Haklıydı. Canı yanmıştı, hem de çok. Konu bizim aramızda tabiki ama şahsi kanaatim var bu yönde: İkiye ayrılır affetmeler Songülcede.
1- Hatasının gerçekten farkında mı ?
2- Bu hayatı ilk kez mi yapıyor?
3- Gerçekten kendini affettirmeye çalışırken samimi mi?
.

.
1- Defalarca aynı hayatı yaptı ve yanlız kalamadığı için mi affettirmeye çalışıyor?
2- Samimiyet yok ekstra abartı mı var ? (senin için ölürüm, her şeyi yaparım gibi)
3- Nasıl bir duygu durumundaydı yaptığı hatada?
Eğer şimdiye kadar böyle bir hatasıyla karşılaşmadıysanız, üstelik bu hata ona sağlam bir ders olduysa sizi anlaması konusunda, bu konuyu konuşup belki yardım alıp, paralel zamanda düşünebilirsiniz belki ‘affetmeyi…’
Gözleri ağlamaktan kıpkırmızıydı danışanımın, hayat zehir olmuştu o günden beri… Ancak kendi döngüleri sebebiyle bu hataların olmasına taban hazırlamasıyla yüzleşmişti o gün seansta… Ağır gelmişti… Bu yüzden affetmemek bazen çok daha ağır gelir. İki tarafında hatalarının farkına varıp bunu konuşabilmesi muazzam bir olaydır, çok zor olsada…
Affetti… Ve ilk planlamamız; affedilen konuyu her başka bir olaya sinirlendiğinde ısıtıp ısıtıp karşıdakinin önüne koymamasıydı. Bu hata defterini her iki tarafta sonsuza kadar kapattı, çünkü adına ikiside ‘hata’ demişti.
Bir nehir gibi aktılar ondan sonra… Uyumu keşfettiler..! Doğal ve samimi olmayı, güzelden bakmayı, olduğu gibi kabul etmeyi deneyimlediler.

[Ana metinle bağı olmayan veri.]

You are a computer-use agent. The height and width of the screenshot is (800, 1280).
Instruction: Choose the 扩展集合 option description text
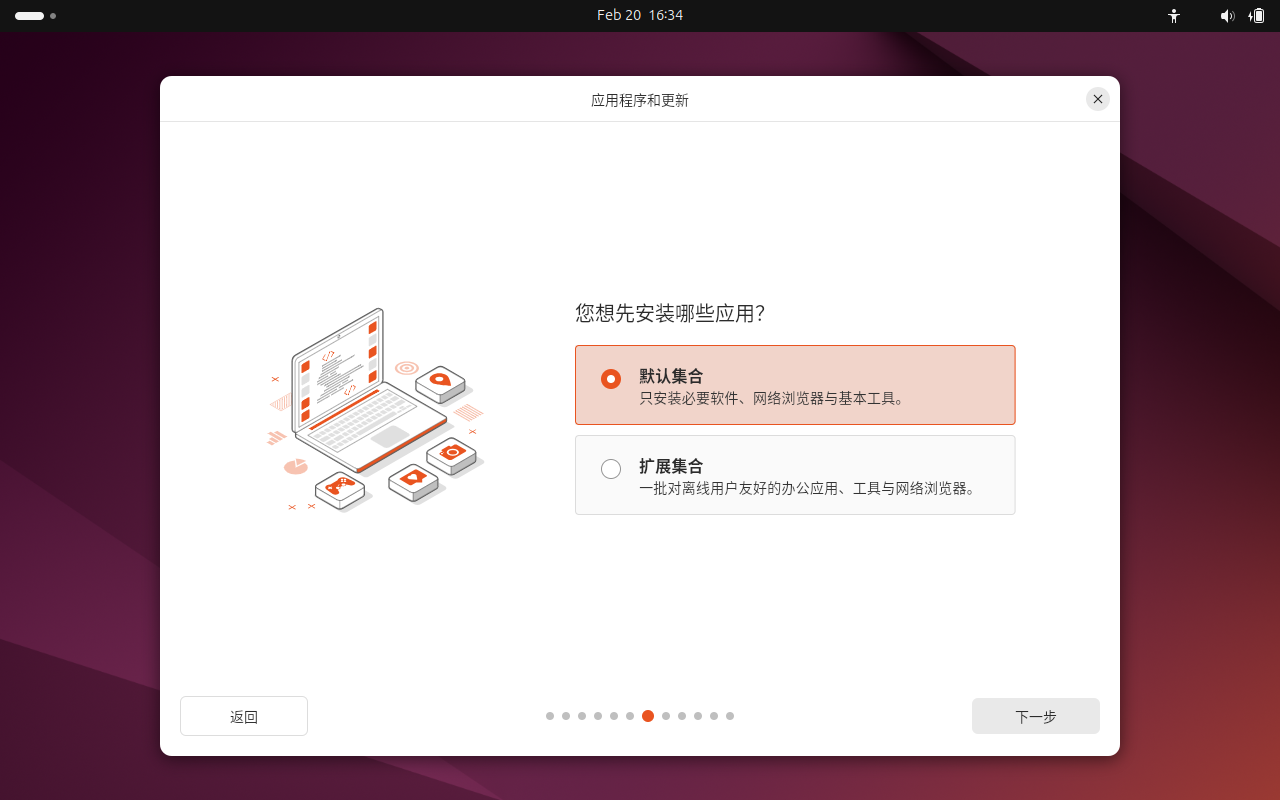point(807,489)
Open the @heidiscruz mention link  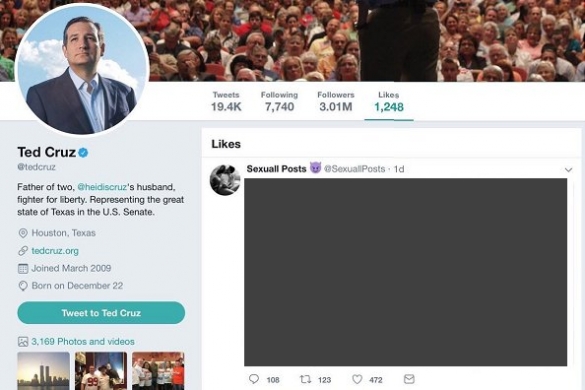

Büyük, affedilemez hatalar yapmadılar.
Tüm bu sürece dahil olmak ise çok keyif vericiydi, en sevdiğin dizinin sezon finalini izler gibiydim… Sanırım en güzel olan her şeyden daha güzel bir şey varsa o da seanslarında bir akarsu gibi coşkuyla akması ve sonuca ulaşması…

.

.

.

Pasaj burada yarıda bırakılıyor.